Localization characteristics of cell wall synthesis protein Wag31 and penicillin binding protein C in Clavibacter michiganensis

CmWag31 is a member of the DivIVA family of proteins in Clavibacter michiganensis. The DivIVA family have been demonstrated to play a key role in the synthesis of cell wall peptidoglycan and cell division in most bacterial species. It has been previously confirmed that the pbpC (penicillin-binding protein C) deletion mutants affect bacterial division and cell wall synthesis. Based on the confirmation of the interaction between CmWag31 and CmPBPC, the present study conducted a systemic analysis on their localization characteristics. The results indicated that CmWag31 exhibited the capacity to interact with the transglycosylase (TG) and transpeptidase (TP) domain of CmPBPC, while CmPBPC only interacted with the NTD region of CmWag31. Co-localization analysis showed that CmWag31 co-localized with CmPBPC at the bacterial growth tips of Clavibacter michiganensis and Escherichia coli. The mutation of R19A, R19C, A99T, and A102T of CmWag31 resulted in abnormal localization in Escherichia coli.

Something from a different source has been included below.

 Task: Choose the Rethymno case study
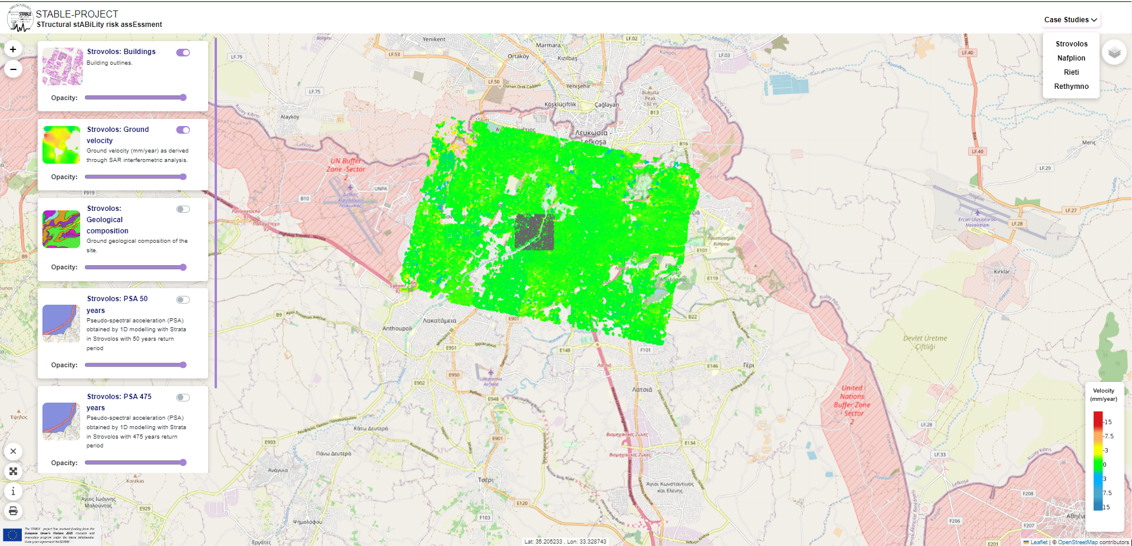pyautogui.click(x=1071, y=86)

In the case of C. michiganensis, the CmWag31^A102T protein exhibited a diffuse localization, which is a departure from the polar localization of its wild type. The co-localization of the CmWag31^A102T mutation with CmPBPC exhibited discrepancies between C. michiganensis and E. coli. The diffused localization of CmWag31^A102T can be restored by overexpression of CmPBPC in C. michiganensis, yet this restoration is not observed in E. coli. This result indicates that CmPBPC from C. michiganensis may not fully excute their function in E. coli due to species-specific differences.